# What the task requires
Using the listing below, retype the line bearing "Given: Click the" and each line after it, word for word, and nothing further.

***

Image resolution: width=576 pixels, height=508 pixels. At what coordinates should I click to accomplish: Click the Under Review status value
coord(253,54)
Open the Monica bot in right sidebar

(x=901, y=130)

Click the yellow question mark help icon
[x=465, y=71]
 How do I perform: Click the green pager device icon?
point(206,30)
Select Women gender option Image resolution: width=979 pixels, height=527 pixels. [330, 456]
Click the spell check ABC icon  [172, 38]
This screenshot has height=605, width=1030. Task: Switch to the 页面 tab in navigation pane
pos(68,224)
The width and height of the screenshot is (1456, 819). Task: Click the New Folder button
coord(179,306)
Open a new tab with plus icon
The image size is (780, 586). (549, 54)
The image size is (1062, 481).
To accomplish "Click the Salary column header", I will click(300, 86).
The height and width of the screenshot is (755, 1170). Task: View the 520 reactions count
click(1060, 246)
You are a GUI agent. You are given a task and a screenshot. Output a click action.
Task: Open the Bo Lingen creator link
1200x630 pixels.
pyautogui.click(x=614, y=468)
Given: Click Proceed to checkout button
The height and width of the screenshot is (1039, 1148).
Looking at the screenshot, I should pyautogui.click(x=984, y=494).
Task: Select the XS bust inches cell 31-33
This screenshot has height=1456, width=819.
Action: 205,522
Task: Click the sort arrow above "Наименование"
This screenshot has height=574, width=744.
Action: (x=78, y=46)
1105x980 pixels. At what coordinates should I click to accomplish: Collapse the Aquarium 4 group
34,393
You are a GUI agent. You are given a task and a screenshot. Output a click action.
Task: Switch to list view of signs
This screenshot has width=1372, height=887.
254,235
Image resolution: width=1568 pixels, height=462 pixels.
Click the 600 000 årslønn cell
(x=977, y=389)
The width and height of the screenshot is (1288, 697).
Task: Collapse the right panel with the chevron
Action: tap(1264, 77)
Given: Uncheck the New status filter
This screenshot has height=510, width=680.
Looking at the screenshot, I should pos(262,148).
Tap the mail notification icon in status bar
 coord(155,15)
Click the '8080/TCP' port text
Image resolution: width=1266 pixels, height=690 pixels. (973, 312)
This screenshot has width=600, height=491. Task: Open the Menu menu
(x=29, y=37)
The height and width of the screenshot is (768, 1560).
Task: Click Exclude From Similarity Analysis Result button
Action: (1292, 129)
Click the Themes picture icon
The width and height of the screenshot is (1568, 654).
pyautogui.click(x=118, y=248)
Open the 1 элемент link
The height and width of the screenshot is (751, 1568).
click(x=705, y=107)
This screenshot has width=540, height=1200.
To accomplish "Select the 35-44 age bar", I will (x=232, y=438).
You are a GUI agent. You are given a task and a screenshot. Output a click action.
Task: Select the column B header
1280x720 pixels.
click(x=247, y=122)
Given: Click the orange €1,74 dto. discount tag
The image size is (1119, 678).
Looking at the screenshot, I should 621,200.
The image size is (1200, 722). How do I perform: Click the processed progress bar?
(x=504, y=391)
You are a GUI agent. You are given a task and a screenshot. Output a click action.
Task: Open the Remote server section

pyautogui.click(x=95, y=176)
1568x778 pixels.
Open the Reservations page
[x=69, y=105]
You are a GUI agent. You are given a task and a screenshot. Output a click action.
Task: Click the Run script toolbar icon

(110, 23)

***

# Output below
Given: Click the orange €1,74 dto. discount tag
The image size is (1119, 678).
Looking at the screenshot, I should 621,200.
The image size is (1200, 722). How do I perform: Click the processed progress bar?
(x=504, y=391)
You are a GUI agent. You are given a task and a screenshot. Output a click action.
Task: Open the Remote server section

pyautogui.click(x=95, y=176)
1568x778 pixels.
Open the Reservations page
[x=69, y=105]
You are a GUI agent. You are given a task and a screenshot. Output a click action.
Task: Click the Run script toolbar icon

(110, 23)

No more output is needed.